118. Robot Jox (USA, 1990)
A delightfully cheesy update of The 10th Victim-style strand of futuristic narratives where nuclear confrontation is superseded by other forms of competition: in this case, international disputes are resolved by one-on-one combat between mecha fighting machines (rendered in adorable stop-motion animation). Suitably for this closing era, Robot Jox feels like you’re watching children of the Cold War playing with their toys and inherited stereotypes (from the cruel, Russian-sounding antagonist to the simplistic espionage subplot), reproducing the conflict’s cycle of one-upmanship while also making it seem childish and ridiculous.

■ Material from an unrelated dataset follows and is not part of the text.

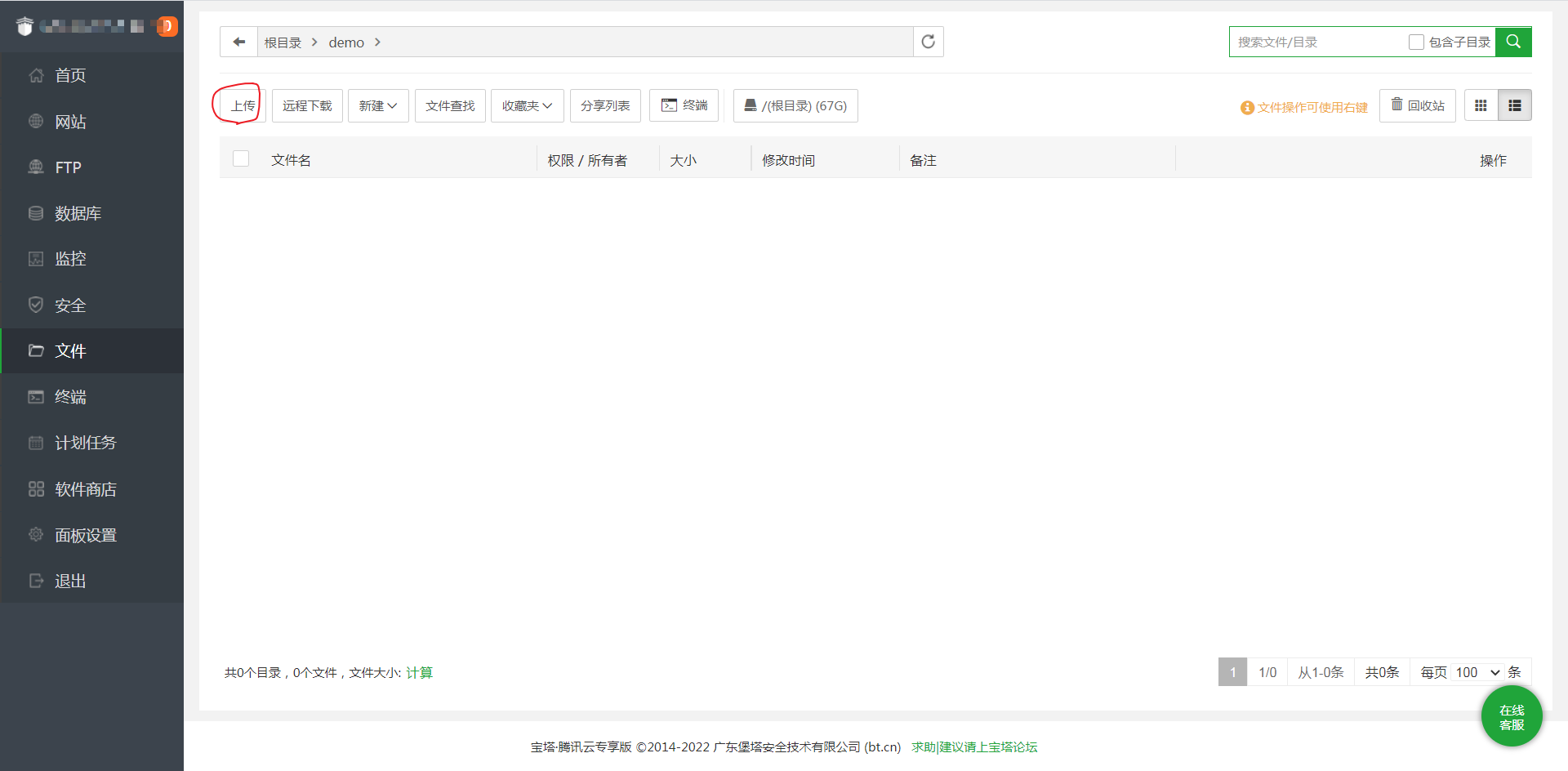Open the per-page count dropdown showing 100
Screen dimensions: 1568x771
pyautogui.click(x=1475, y=671)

I wonder if the final shot is a ‘fuck you’ to the opening of Rocky IV…
119. Terminator 2: Judgment Day (USA, 1991)
In isolation, 1984’s awesome sci-fi/horror/action classic The Terminator did not add much to existing Cold War narratives (its spin on familiar fears about AI-based defense programs was that this time the result was not only atomic war, but the rise of human-enslaving machines). When taken in conjunction with its first sequel, though, we get one of the great meta-texts about the Cold War’s endgame: while the original has a foreboding sense of imminent doom (personified as a badass time-travelling cyborg killer) that seems quite appropriate to the rising tension in the early Reagan years, Terminator 2 is ultimately about moving on from nuclear nightmares towards an open-ended future. So, yes, James Cameron addressed the Cold War more directly in The Abyss (especially in the extended version), but T2 is the perfect coda to this cinematic journey.
120. Tribulations 99: Alien Anomalies Under America (USA, 1991)
Tribulations 99 is surely the weirdest damn film on this entire list, but I can’t think of a more suited endpoint than a trippy collage of footage from old movies documenting an alternative history of the Cold War in Latin America that stitches real-world events (from the coup in Guatemala prompted by the United Fruit Company all the way to the invasion of Panama) with all sorts of conspiracy theories, thus recognizably framing the Red Menace in a continuum with tales of flying saucers and lizard people. I think of it as a prelude to The Department of Truth.